▶ _About this exercise_: Can you reproduce the measles article below word for word, from "- Almost 800" to "Dallas and Plano."?

Start of Document section

Prime Highlights
- A vaccinated woman from Texas contracted measles, causing a nationwide alarm of an extensive outbreak.
- Almost 800 cases and child deaths have prompted travel alerts from the CDC and heightened warnings.
Key Facts
- The infected woman was contagious for over a week and had traveled to multiple public locations in Dallas and Plano.
- More than 740 cases of measles have occurred this year in Texas alone, with two fatalities among children.
- Measles has already affected at least 34 U.S. states and triggered emergency vaccination campaigns and CDC alerts.
Key Background
Measles, also referred to as the world’s most contagious disease, came back as a severe threat to public health in the United States, or at least Texas. The latest alert followed a woman in her mid-20s, who was vaccinated, reporting positive for measles in Dallas County. She had received the measles vaccine and yet contracted it and was contagious between May 30 and June 7. During that time, she had visited several public areas, where she infected hundreds of people with the virus.
Long believed to have been eradicated in the United States in 2000, measles is making a resurgence with declining vaccination rates. Texas, especially its religious and rural communities like the Mennonites, has recorded a sharp spike in exemptions from routine child immunization. These types of communities have exemption levels as high as 14%, much below the 95% level needed for herd immunity.

End of Document section
Start of Records

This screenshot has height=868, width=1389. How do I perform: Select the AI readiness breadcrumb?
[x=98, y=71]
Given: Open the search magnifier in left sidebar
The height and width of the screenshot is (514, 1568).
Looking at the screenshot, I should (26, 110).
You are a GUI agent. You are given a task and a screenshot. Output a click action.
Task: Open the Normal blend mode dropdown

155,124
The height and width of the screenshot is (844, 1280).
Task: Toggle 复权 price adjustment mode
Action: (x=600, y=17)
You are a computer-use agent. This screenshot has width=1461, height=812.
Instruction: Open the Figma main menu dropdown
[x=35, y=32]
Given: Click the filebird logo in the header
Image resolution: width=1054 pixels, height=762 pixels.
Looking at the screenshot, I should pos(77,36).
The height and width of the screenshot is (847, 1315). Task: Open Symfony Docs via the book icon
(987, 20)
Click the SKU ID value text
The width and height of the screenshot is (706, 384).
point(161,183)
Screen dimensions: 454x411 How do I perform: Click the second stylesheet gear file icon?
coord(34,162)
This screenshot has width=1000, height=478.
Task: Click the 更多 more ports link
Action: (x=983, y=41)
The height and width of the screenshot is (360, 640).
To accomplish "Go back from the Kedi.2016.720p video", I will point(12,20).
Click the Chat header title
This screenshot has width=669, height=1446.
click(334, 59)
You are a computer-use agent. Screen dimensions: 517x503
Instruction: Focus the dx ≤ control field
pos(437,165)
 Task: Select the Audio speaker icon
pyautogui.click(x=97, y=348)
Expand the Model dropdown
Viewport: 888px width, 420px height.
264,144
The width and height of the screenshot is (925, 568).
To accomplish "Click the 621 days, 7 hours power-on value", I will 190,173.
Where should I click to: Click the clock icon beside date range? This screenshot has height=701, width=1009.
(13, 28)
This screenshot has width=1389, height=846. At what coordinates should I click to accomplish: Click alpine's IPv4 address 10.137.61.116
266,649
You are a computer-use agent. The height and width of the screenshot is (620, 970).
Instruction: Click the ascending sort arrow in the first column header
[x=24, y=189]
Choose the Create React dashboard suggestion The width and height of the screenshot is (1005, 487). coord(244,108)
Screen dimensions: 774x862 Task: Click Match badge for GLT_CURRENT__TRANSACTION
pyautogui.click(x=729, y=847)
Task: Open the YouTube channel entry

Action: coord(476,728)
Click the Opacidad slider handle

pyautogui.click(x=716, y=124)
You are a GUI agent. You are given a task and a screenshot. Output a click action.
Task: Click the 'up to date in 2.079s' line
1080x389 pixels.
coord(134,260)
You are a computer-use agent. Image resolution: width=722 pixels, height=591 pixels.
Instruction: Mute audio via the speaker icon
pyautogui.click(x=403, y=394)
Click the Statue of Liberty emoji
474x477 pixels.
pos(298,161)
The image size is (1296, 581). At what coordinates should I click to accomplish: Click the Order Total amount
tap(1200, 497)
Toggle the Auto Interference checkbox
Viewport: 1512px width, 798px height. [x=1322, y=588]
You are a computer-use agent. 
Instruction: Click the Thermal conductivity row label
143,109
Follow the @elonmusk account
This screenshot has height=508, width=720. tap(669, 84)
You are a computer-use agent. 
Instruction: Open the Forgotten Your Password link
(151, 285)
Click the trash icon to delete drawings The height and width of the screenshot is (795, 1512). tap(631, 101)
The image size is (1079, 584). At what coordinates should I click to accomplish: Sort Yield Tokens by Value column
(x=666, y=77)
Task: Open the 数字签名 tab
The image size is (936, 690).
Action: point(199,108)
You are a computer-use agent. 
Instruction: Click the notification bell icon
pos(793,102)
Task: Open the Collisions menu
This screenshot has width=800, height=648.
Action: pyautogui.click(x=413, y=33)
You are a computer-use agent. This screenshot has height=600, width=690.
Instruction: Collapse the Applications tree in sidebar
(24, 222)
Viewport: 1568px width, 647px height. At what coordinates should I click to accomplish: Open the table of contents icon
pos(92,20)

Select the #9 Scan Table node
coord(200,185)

End of Records

▶ _Exercise result_:
- Almost 800 cases and child deaths have prompted travel alerts from the CDC and heightened warnings.
Key Facts
- The infected woman was contagious for over a week and had traveled to multiple public locations in Dallas and Plano.